Moving your body on a daily basis is immensely important, not only for your physical health, but also for your mental health. There is no quick fix to losing weight, and it is difficult to do so sustainably on diet alone, and vice versa, therefore, the most effective method is to incorporate exercise into your daily routine in the least disruptive, most enjoyable way.

As a guide, an individual should aim to move for at least 150 minutes a week, which is just over 21 minutes a day. That is less than 1.5% of a day! If you can do more than that, great, but use this as a starting point.

If you find it difficult to motivate yourself alone, try going to a class at your local gym or employing a personal trainer. Opting for a personal trainer can help ensure you push yourself enough without causing damage by doing too much too soon.

There is an unlimited number of ways you can exercise and moving your body, however best suits you, is always better than not moving at all. Exercise will not only help you lose weight but also ‘reduce your risk of developing a serious illness’. It is however, important to remember that ‘you can’t outrun bad eating habits’, therefore your diet is just as important as exercising.

Diet

Whilst exercising regularly is a great place to start when embarking on a weight loss journey, as previously stated, it won’t make life changing differences to the health of your body on its own.

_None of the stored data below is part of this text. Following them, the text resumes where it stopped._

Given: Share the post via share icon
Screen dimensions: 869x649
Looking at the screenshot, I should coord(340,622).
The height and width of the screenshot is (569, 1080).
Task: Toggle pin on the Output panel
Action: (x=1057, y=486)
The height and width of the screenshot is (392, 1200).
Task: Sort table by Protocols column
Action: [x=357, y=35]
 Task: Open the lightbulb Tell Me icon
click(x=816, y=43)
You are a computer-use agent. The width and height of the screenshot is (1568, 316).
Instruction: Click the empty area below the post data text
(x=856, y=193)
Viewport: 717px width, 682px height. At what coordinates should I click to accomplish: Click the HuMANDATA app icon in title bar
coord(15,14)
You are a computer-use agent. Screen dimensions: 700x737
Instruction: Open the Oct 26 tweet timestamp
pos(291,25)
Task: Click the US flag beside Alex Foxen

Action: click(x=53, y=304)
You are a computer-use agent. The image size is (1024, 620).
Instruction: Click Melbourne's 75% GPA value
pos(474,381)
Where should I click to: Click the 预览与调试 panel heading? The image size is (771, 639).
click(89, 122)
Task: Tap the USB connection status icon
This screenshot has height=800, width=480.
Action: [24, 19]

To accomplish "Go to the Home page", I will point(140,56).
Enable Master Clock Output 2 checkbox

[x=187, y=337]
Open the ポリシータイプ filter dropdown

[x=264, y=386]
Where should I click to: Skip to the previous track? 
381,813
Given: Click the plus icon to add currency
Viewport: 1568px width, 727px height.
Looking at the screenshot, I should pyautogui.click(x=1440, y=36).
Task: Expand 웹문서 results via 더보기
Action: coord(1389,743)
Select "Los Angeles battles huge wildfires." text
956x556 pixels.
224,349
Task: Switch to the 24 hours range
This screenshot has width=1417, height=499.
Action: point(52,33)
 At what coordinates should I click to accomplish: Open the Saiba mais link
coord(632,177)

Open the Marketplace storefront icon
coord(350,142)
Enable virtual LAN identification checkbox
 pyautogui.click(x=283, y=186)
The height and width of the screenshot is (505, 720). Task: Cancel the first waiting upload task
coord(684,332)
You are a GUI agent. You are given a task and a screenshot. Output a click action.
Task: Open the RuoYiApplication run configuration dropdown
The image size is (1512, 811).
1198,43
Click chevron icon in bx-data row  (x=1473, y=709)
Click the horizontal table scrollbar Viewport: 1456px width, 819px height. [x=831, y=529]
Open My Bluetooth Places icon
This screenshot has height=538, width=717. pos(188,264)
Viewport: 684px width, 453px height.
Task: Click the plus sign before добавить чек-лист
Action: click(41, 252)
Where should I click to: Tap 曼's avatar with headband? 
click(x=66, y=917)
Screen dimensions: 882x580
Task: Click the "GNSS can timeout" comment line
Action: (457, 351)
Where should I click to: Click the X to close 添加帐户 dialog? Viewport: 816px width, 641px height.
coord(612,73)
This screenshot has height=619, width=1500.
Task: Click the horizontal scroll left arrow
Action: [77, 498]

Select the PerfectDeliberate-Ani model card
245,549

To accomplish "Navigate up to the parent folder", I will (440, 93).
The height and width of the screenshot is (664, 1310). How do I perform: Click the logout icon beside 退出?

Looking at your diet and ways you can incorporate more balanced, healthy foods into it, can improve your physical health as well as how you feel mentally. It isn’t rocket science and there is no magical quick fix, but there are a few simple places to start.

Avoid fad diets

Throw away any plans you had to embark on a crash diet that involves rapidly reducing your calorie intake, such as a juice detox. Reducing your calorie intake drastically for a long period of time can lead to significant muscle loss, especially if not accompanied by exercise.

Maintaining a good level of muscle is extremely important to maintain health, particularly as we age. Also, in order to lose weight and remain healthy, it is important to follow a balanced diet that you can sustainably maintain.

Many fad diets only have temporary effects and can lead to binging or significant weight gain after a short period of time.

Eat your 5 a day

Ensuring you get 5 portions of fruit and vegetables into your daily diet is a great step forward. Not only does this help provide your body with the vitamins and minerals it needs, but filling casseroles or stir-fry’s up with lots of different vegetables can help fill you up in a cheaper, healthier and more satisfying way.

You can also opt for fresh fruit or cut-up vegetables as an alternative to sugary snacks and fizzy drinks.

Be Prepared

If you are no longer working from home and find yourself being fuelled by fast food restaurants on your commute, think ahead to avoid this.

A recent study found a positive link between the number of fast food restaurants on an individual’s commute route and their BMI. Food from fast food restaurants tends to be higher in sugar, fat and calories, therefore preparing your own packed lunch before leaving the house will help keep your stomach full without you needing to rely on fast food.

This can be as easy as making a little bit more for dinner, so you have enough left over to take for lunch the following day or waking up 10 minutes earlier to prepare a healthy packed lunch.

Cook from scratch

Cooking from scratch isn’t something to be afraid of. You don’t need to cook a gourmet meal or invent your own recipe.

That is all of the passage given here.